### Problem details
Reproduce the passage from the article about the Winnipeg rally word for word, from "Black Space Winnipeg founder" to "Sandy Deng said.".

### Exercise passage
□ □ □ □
Winnipeggers gathered in the cold outside of the Winnipeg Police Headquarters Friday morning to demand justice after a police shooting left a newcomer to Canada dead.
Machuar Madut, 43, was shot and killed in his apartment last Saturday after a confrontation with police. Madut was South Sudanese and community members say he had struggled with mental health issues.
Madut had come to Canada from Sudan with his family in 2003.
About a hundred people were present at the rally, some holding signs and some wearing shirts with Madut’s face and name printed.
The gathering was hosted by the Council of South Sudanese Community of Manitoba Inc. and Black Space Winnipeg. Speakers and the crowd chanted “Black lives matter” and “We want justice.”
Black Space Winnipeg founder and president Alexa Potashnik said the gathering was organized to send a message to Winnipeg police.
“We’re demanding answers and justice,” she said in an interview.
“We have no information, the articles that are coming out online are sketchy, we don’t know all of the details, and we need answers to know what actually happened so we can get justice for Machuar’s life.”
This was the third police-involved shooting of 2019.
Organizers at the rally said they want an independent investigation into the shooting and for police to publicly identify the officer who killed Madut.
“These things don’t happen only in the United States of America, these things happen on the streets of Winnipeg,” rally organizer Sandy Deng said.
Women’s Health Clinic executive director Nadine Sookermany connected the shooting to incidents of race-based brutality happening across the border – particularly the case of Trayvon Martin, an African-American 17-year-old who was shot and killed while walking through a Florida neighbourhood. The man who shot him was eventually found not guilty.
“Seven years ago, almost to the day, Trayvon Martin was shot,” she said at the rally.
“Seven years ago, and nothing has changed. Nothing has changed. And so I think it’s important that we make the connections between race, immigration, language and all of the barriers that Machuar experienced here in this city. And the Winnipeg Police do not understand.”
Potashnik said Madut’s death could have been avoided, and that police had acted on “the manifestation of anti-blackness.”
“If they saw him as a threat, why did they see him as a threat?” she said.
“We have to ask these questions. There could have been a million other scenarios they could have done, but the first thing that they did was use excessive force. And that’s why we’re here to say that that’s not right.”
□ □ □ □
### Listed records

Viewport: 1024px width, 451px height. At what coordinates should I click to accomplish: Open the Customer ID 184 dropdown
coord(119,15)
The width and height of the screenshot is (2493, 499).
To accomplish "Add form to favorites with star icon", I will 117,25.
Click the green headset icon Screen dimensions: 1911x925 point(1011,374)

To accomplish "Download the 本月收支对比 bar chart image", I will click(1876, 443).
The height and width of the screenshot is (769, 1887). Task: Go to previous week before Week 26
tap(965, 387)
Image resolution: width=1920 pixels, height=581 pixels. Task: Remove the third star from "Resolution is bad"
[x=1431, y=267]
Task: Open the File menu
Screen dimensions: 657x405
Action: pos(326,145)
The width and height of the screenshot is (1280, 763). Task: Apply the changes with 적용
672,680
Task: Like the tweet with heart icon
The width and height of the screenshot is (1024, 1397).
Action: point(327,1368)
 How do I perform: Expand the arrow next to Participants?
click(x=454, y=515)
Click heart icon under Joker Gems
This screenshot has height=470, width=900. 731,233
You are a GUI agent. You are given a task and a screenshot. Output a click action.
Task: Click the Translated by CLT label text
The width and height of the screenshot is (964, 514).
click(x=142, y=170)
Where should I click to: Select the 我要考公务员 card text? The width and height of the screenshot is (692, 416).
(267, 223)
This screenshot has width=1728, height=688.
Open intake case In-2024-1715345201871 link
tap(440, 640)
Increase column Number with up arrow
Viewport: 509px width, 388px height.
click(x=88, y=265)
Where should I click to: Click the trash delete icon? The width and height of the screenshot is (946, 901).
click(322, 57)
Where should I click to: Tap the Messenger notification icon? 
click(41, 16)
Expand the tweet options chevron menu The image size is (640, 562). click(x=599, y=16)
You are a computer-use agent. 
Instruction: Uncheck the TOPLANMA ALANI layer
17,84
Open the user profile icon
□ □ □ □
### Response
Black Space Winnipeg founder and president Alexa Potashnik said the gathering was organized to send a message to Winnipeg police.
“We’re demanding answers and justice,” she said in an interview.
“We have no information, the articles that are coming out online are sketchy, we don’t know all of the details, and we need answers to know what actually happened so we can get justice for Machuar’s life.”
This was the third police-involved shooting of 2019.
Organizers at the rally said they want an independent investigation into the shooting and for police to publicly identify the officer who killed Madut.
“These things don’t happen only in the United States of America, these things happen on the streets of Winnipeg,” rally organizer Sandy Deng said.